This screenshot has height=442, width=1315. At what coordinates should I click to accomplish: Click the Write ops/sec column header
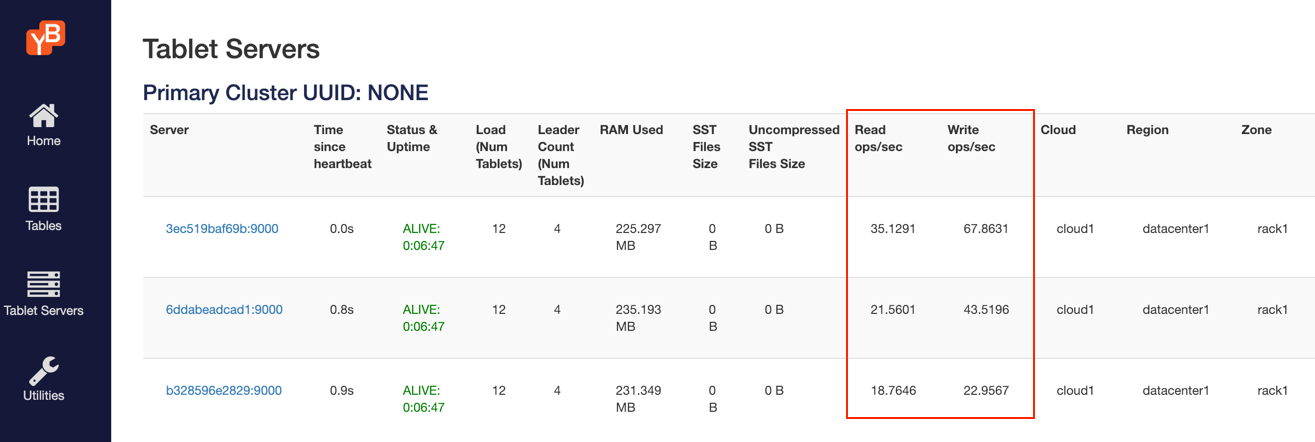click(971, 138)
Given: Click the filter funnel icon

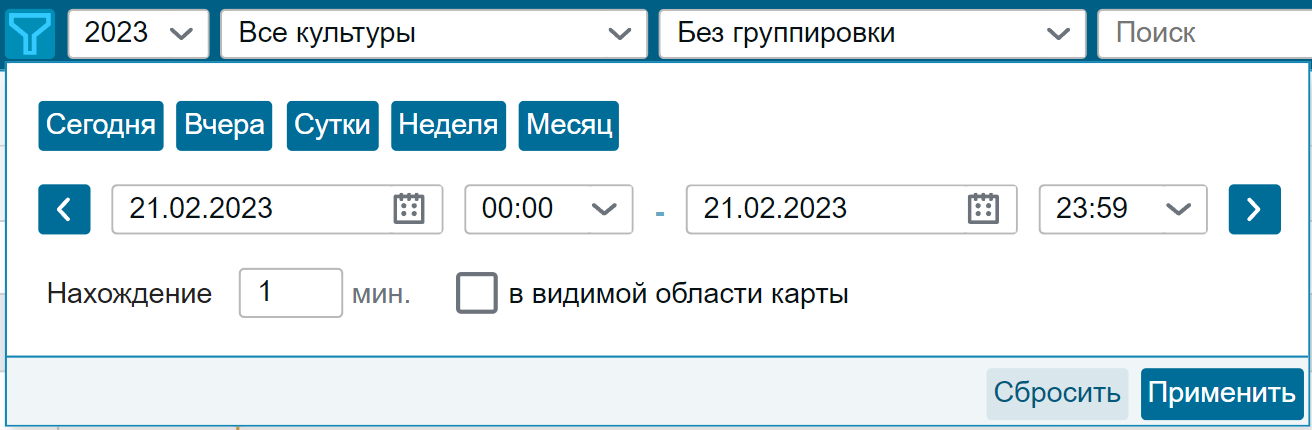Looking at the screenshot, I should (x=29, y=33).
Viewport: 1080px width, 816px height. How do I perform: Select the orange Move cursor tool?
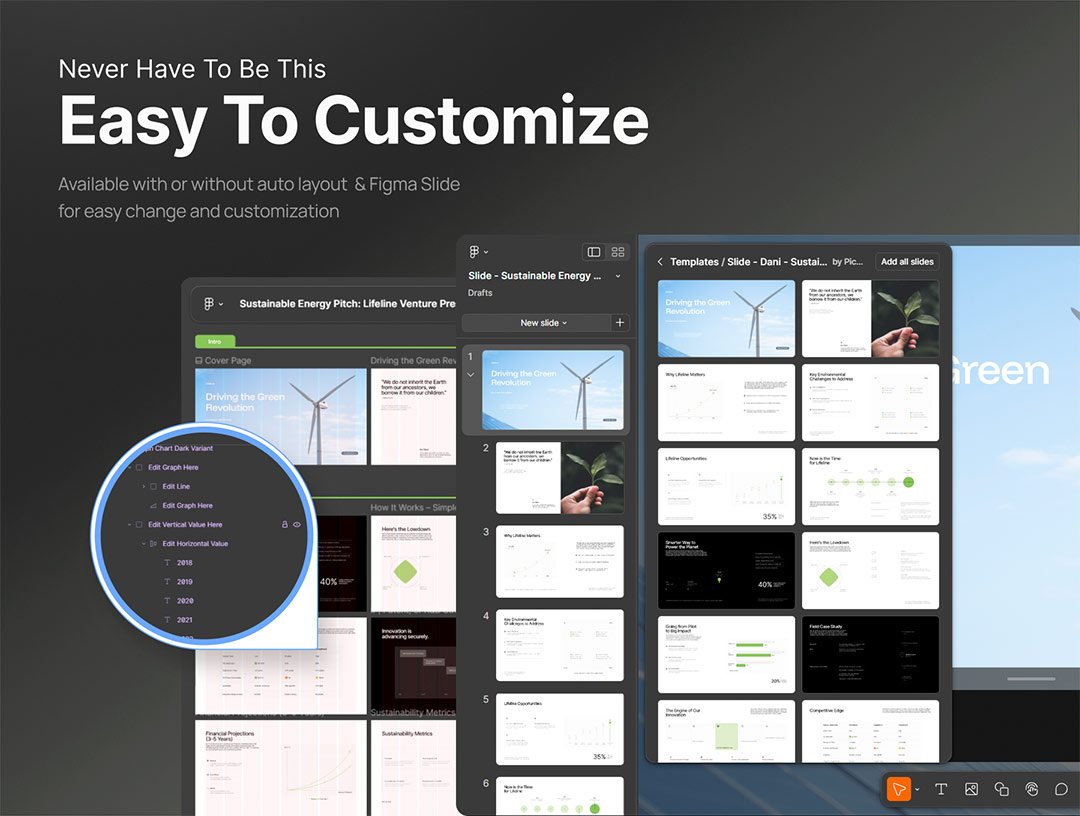pos(898,789)
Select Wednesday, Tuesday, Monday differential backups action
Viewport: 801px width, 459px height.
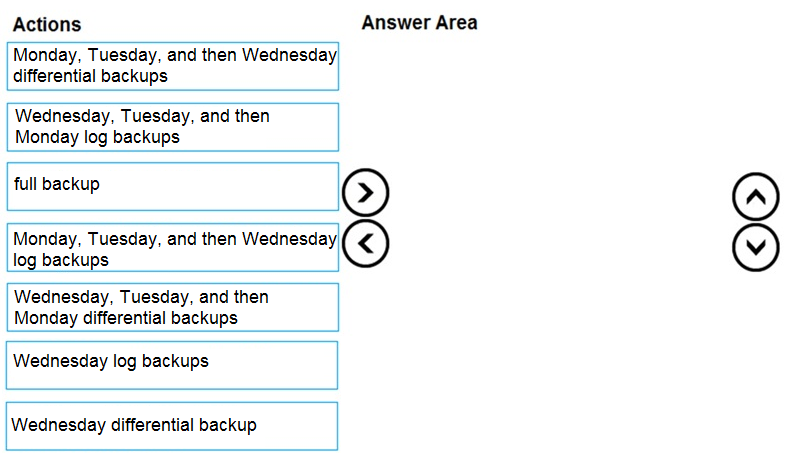[x=173, y=307]
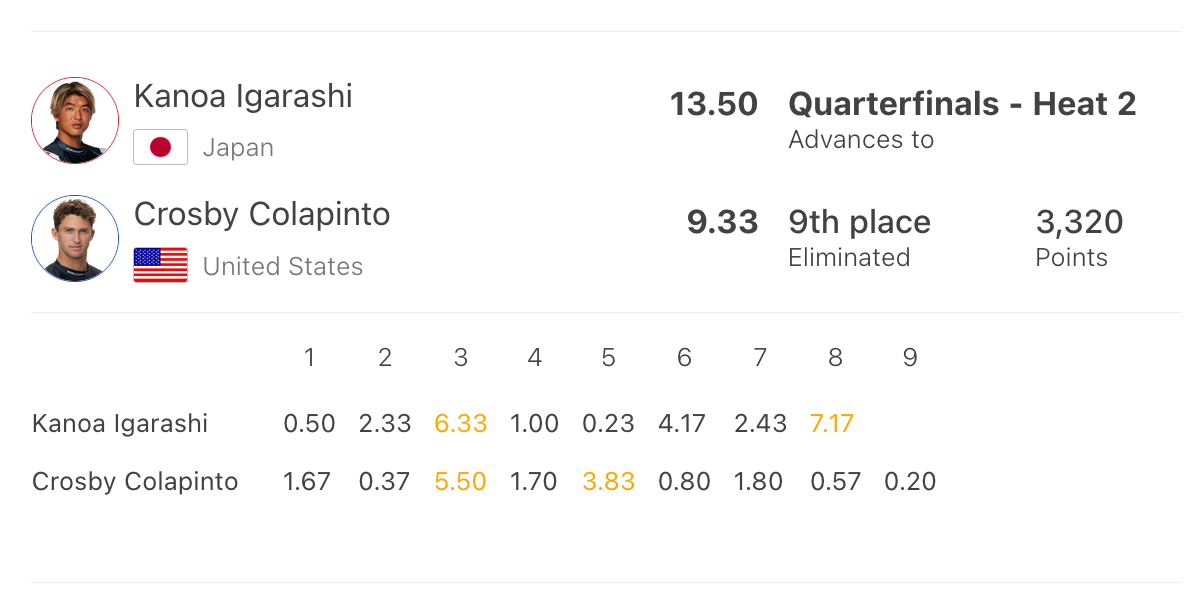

_Problem details_
Give every entry again word for word; no images belong in the copy.

_Answer area_
This screenshot has height=442, width=1315. At what coordinates should I click to accomplish: Click the Write ops/sec column header
click(971, 138)
Given: Click the filter funnel icon

Looking at the screenshot, I should (x=29, y=33).
Viewport: 1080px width, 816px height. How do I perform: Select the orange Move cursor tool?
pos(898,789)
Select Wednesday, Tuesday, Monday differential backups action
Viewport: 801px width, 459px height.
[x=173, y=307]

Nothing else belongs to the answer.